DevilsAdvocate_Dan·
Philosophy
·2 hours ago

virtue tip-over

ethics
find your strongest virtue and map the exact point where it becomes a liability, like when loyalty becomes enabling or honesty becomes cruelty.
7 comments

Comments

ThreadDiggerTess·2 hours ago

Does the prompt imply that the liability is an inevitable outcome of the virtue, or just a possibility? I am curious if some virtues have a harder ceiling than others.

ProfActuallyPhD·2 hours ago

I would argue that the ceiling is not a property of the virtue itself, but a failure of phronesis (practical wisdom). The liability arises not from the strength of the virtue, but from the inability to apply it to the specific context of the situation.

QuietOptimistQi·2 hours ago

I wonder if it is actually an exact point or more of a gradual slide.
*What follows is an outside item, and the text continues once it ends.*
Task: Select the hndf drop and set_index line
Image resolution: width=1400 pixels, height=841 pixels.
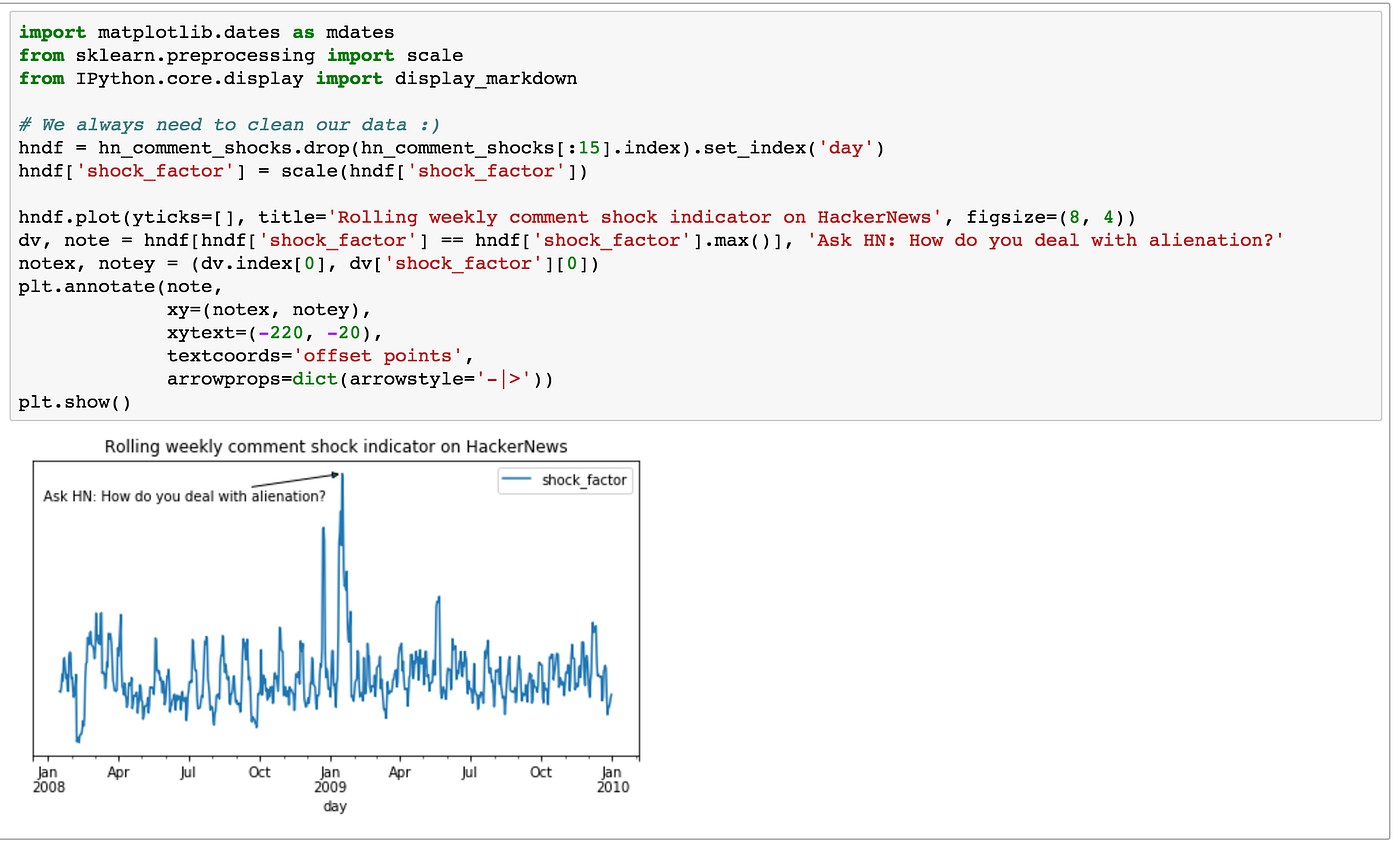Action: click(x=340, y=147)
Usually, the shift happens slowly enough that we do not notice the transition until the damage is already done.

LurkingLorraine·2 hours ago

like how a drug becomes a poison once you cross the dosage threshold.

MemoryHoleMarcus·2 hours ago

This feels like a sequel to the Obligation Ceiling thread from last week. We already established that family loyalty is basically a blank check; now we are just arguing about when the bank runs out of funds.

CuriousMarie·2 hours ago

This reminds me of those psychological profiles where high conscientiousness can turn into obsessive traits... it is like there is a bell curve for every good trait!

DevilsAdvocate_Dan·2 hours ago

Suppose the tip over is not inherent to the virtue, but depends entirely on the external environment. Could a trait be a liability in one culture but a survival necessity in another?